EXTRACTED MATERIAL:
· · · · ·
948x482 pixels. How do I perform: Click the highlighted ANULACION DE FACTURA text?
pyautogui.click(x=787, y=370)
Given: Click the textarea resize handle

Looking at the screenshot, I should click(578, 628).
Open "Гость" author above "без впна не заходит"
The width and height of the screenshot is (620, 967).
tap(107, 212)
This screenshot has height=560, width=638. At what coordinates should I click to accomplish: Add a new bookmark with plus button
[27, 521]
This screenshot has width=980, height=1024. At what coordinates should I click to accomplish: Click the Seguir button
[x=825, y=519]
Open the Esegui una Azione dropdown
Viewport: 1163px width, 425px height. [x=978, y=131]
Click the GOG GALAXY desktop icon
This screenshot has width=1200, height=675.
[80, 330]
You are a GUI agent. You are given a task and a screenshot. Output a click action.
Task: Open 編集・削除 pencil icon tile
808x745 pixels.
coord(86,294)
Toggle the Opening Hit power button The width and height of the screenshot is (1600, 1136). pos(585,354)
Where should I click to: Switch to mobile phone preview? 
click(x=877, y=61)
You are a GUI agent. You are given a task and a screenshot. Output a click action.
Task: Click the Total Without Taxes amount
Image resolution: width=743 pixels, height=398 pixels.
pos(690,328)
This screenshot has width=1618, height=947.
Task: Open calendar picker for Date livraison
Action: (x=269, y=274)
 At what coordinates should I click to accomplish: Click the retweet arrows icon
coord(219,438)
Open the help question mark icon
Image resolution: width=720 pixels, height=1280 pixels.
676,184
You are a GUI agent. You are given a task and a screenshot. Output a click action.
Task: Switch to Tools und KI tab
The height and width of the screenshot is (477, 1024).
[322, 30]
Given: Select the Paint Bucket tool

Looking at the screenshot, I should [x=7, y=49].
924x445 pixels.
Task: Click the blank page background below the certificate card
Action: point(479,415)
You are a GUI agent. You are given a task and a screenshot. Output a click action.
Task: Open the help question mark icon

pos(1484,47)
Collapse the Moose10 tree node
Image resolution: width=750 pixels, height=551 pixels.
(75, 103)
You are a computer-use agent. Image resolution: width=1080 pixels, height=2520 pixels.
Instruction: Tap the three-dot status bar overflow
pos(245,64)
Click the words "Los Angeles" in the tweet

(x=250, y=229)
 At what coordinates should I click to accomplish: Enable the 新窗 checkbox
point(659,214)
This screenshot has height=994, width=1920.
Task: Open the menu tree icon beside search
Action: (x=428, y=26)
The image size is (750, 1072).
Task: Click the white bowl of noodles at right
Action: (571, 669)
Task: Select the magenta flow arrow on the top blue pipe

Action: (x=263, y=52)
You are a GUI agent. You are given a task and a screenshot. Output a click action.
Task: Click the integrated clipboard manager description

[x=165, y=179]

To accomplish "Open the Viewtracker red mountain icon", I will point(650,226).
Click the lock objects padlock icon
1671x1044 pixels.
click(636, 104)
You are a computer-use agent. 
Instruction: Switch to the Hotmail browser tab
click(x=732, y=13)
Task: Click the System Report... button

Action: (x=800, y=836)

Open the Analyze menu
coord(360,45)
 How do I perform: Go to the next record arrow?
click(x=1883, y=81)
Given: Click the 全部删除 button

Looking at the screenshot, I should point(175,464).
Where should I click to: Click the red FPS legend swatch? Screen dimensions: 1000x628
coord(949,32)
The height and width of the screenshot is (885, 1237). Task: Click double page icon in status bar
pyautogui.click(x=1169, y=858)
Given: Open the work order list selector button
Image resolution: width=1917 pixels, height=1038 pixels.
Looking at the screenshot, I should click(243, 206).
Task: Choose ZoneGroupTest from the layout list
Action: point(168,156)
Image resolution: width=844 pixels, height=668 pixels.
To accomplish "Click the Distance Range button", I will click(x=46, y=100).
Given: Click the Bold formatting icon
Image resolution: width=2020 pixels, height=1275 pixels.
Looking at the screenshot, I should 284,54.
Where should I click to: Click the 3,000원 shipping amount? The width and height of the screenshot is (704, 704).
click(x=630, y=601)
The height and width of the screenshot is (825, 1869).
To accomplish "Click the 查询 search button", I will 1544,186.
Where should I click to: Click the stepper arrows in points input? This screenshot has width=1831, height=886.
· · · · ·
Lines above with the string "computer" need to be found and copied.

You are a computer-use agent. Image resolution: width=1080 pixels, height=2520 pixels.
You are a computer-use agent. 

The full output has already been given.